Set down every entry once more, character for character.

ENTRIES PROVIDED section start

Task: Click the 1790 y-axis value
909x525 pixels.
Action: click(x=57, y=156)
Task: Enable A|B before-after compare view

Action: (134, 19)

ENTRIES PROVIDED section end

RESPONSE BELOW ::
Task: Click the 1790 y-axis value
909x525 pixels.
Action: click(x=57, y=156)
Task: Enable A|B before-after compare view

Action: (134, 19)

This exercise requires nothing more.